La desilusión de la meritocracia

La desilusión de la meritocracia

El año que viene, los jóvenes entre 25 y 35 años representarán la mitad de la fuerza laboral en el mundo. En el mundo rico se trata de una generación parachoque: en poco más de una década ha tenido que absorber dos debacles económicas solapadas. En los países de la OCDE, el 44 por ciento cuenta con un diploma superior, según datos de 2017. Sus padres y abuelos, los llamados baby boomers, que hoy tienen entre 55 y 65 años, poseen títulos universitarios en mucha menor medida: el 26 por ciento. Sin embargo, de media alguien nacido en 1990 hoy recibe un salario menor que el que ganó con esa edad un baby boomer.

La generación de los 90 tiene la piel dura, pero se enfrenta a un ascensor social averiado. ¿De qué le ha servido formarse? ¿Y qué pasa con quienes no han podido hacerlo? 

La recuperación de esta pandemia, todavía sin horizonte, tiene más visos de parecerse a la letra K que a cualquier otra del abecedario. La economía está partida en dos: los ganadores y los perdedores. Es cada vez más difícil que converjan. En esa K reside la trampa de un sistema meritócrata según el cual todo está a nuestro alcance si nos esforzamos lo suficiente.

Que la meritocracia hace aguas no es nuevo: el nada sospechoso semanario The Economist lleva advirtiéndolo desde antes de que el populismo se extendiese por Occidente. El privilegio en Estados Unidos, decía la revista británica, entendido como la capacidad de los ricos y bien conectados para

proporcionar a sus hijos una educación de élite y los mejores trabajos, representa una seria amenaza para la movilidad social. Aquellos artículos de 2015 son como una premonición de la victoria de Donald Trump meses más tarde.

Han pasado cinco años, pero la crisis social y la desafección política no han dejado de crecer. Trump podría revalidar su mandato en poco más de un mes. En Estados Unidos, Europa y, en menor medida, Asia, seguimos debatiendo sobre la quiebra de la confianza en el sistema. La conversación está salpicada de pánico económico y sanitario. Seguimos hablando de ira contra las élites y de una democracia al borde del abismo.

Parte de ese resentimiento viene de una lógica que hemos dado por buena y que está fallando a muchos ciudadanos. Mantras como el querer es poder o el sueño americano se han cebado con los que no han tenido opción. En el caso de Estados Unidos, en las anteriores elecciones Trump tuvo la habilidad de dirigirse directamente a los olvidados y de apelar a ellos en contraposición a “las élites”. Aprovechó el hartazgo de quienes habían soportado una desigualdad creciente, pensando que podrían mejorar sus vidas si se esforzaban.

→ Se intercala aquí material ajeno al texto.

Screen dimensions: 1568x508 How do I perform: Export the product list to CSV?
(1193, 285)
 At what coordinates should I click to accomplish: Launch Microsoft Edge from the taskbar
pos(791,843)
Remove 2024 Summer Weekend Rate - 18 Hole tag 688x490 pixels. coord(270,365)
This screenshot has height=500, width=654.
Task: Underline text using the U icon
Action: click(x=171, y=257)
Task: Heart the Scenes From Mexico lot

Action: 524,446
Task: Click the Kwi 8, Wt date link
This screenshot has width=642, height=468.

Sin movilidad social no hay esperanza, sino resentimiento. Los supuestos perdedores sienten el desprecio de los ganadores. No solo han visto estancarse sus salarios, sino que se sienten infravalorados por sus compatriotas, con baja estima social. Lo describe con maestría el filósofo Michael J. Sandel, autor de La tiranía del mérito. ¿Qué ha sido del bien común? (Debate, 2020). Sandel es profesor en Harvard desde 1980 y desde entonces ha notado una constante en sus alumnos: a pesar de que se inclinaran hacia distintas opciones políticas, les une la convicción de que su éxito es mérito suyo, un producto de su esfuerzo. No se plantean que han llegado hasta allí gracias a un conjunto de contingencias que van desde una buena salud pública en sus barrios hasta un ambiente propicio en sus hogares.

Sandel propone varias deconstrucciones, como dejar de tener titulitis y pensar que las credenciales académicas garantizan el nivel intelectual o la calidad del trabajo de los ciudadanos o de sus dirigentes políticos y empresariales. “Gobernar bien requiere de sabiduría práctica y de virtud cívica, es decir, de las aptitudes necesarias para deliberar sobre el bien común y tratar de hacerlo realidad”, escribe.

El filósofo rechaza la supuesta ética del éxito y la sublimación de la singularidad y nos invita a cuestionar la mayor: ¿y si el éxito no se debiera solo al esfuerzo de cada uno sino a una suma de factores que lo posibilitan, entre ellos la suerte? Solo desde esa humildad se puede entender que quienes no ascienden no son necesariamente vagos ni tienen culpa. Quizás nos falta esa humildad.